L’institution a expliqué que son équipe de l’accès à l’information et de la protection des renseignements personnels (AIPRP), qui est responsable des demandes en vertu de la Loi, est composée de quatre agents à temps plein. L’institution dit avoir reçu un total de 69 demandes d’accès à l’information durant l’année financière 2022. Pour ce qui est de l’année financière 2023, à la date de la demande d’autorisation de l’institution pour le pas donner suite aux demandes, elle avait reçu 75 demandes, dont 42 avaient été présentées par la même personne que les demandes en cause. Ces 42 demandes d’accès ont également été présentées en l’espace de 28 jours ouvrables.

Comme il est mentionné ci-dessus, la personne qui a fait les demandes d’accès, en réponse, a simplement affirmé que, bien qu’elle reconnaisse que ces demandes d’accès « puissent sembler irrégulières, la nature et le caractère approprié du langage utilisé par des employés [du gouvernement] […] lorsqu’ils font référence l’un à l’autre, à des clients ou à des tiers, correspond bel et bien à l’objet de la Loi sur l’accès à l’information ». La personne a aussi cité trois numéros de dossiers de demandes d’accès qui auraient été traitées par d’autres ministères, mais aucun renseignement ni document n’a été fourni concernant ces autres demandes similaires.

Après avoir considéré les observations des parties, la Commissaire est d’avis que la nature cumulative et l’incidence des demandes d’accès suffisent à prouver que celles-ci constituent un abus du droit de faire une demande de communication.

La Commissaire accepte l’explication de l’institution quant à la raison pour laquelle, en l’espèce, le seul moyen pratique de mener une recherche pour trouver des documents pertinents dans le cadre des demandes d’accès serait de charger des employés de faire chacun des recherches pour les mots-clés énumérés dans la demande.

Bien que la personne qui a fait les demandes d’accès soutienne que celles-ci visent à obtenir de l’information au sujet de la nature et de la qualité du langage utilisé par des employés du gouvernement et/ou des clients de l’institution, et que ces demandes ont un objectif légitime, elles ne sont pas formulées ainsi. De l’avis de la Commissaire, les facteurs suivants établissent, selon la prépondérance des probabilités, que les demandes d’accès ne devraient pas être traitées :

  • la portée des demandes d’accès est telle qu’il faudrait faire des recherches parmi toutes les communications sur une période de trois ans, sans limites quant aux types de documents recherchés, ou quant à leur destinataire ou expéditeur;
  • le nombre de demandes d’accès présentées dans un délai relativement court (42 demandes en 28 jours ouvrables);
  • le fait que les demandes d’accès ne sont pas dans l’intérêt public, puisqu’elles imposent un fardeau excessif à l’institution et empêchent d’autres personnes de faire valoir leur droit d’accès.

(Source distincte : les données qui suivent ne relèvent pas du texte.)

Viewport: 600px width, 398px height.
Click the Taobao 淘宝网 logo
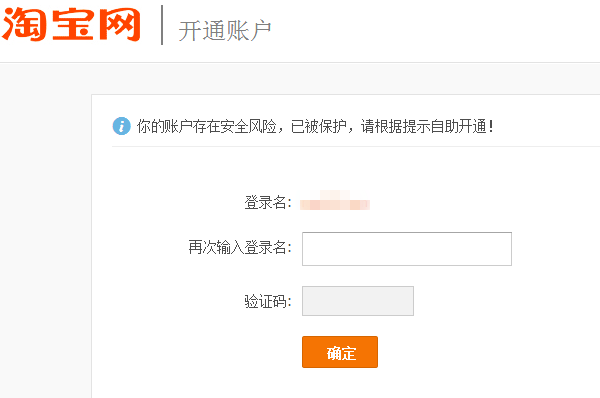coord(71,24)
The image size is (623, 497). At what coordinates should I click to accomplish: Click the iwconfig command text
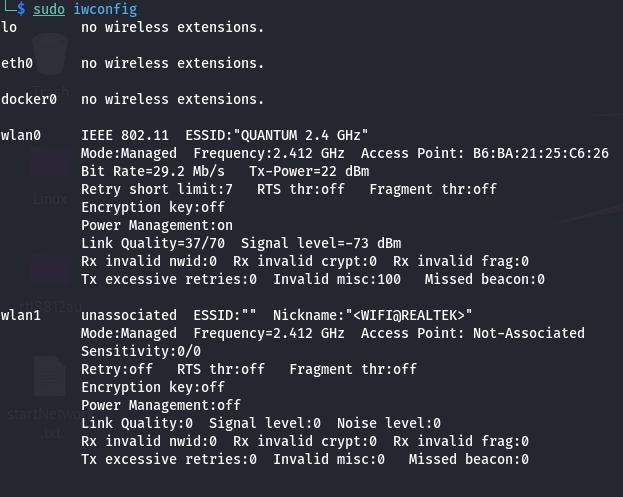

Puisque la Commissaire a conclu que les demandes d’accès constituaient un abus du droit de faire une demande de communication, il n’est pas nécessaire qu’elle examine si elles étaient également entachées de mauvaise foi.

Décision

L’institution a établi que les demandes d’accès constituaient un abus du droit de faire une demande de communication et satisfaisaient aux critères du paragraphe 6.1(1).

Dans les circonstances, il est justifié que la Commissaire accorde son autorisation à l’institution de ne pas donner suite aux demandes d’accès en cause.

La demande d’autorisation est donc acceptée.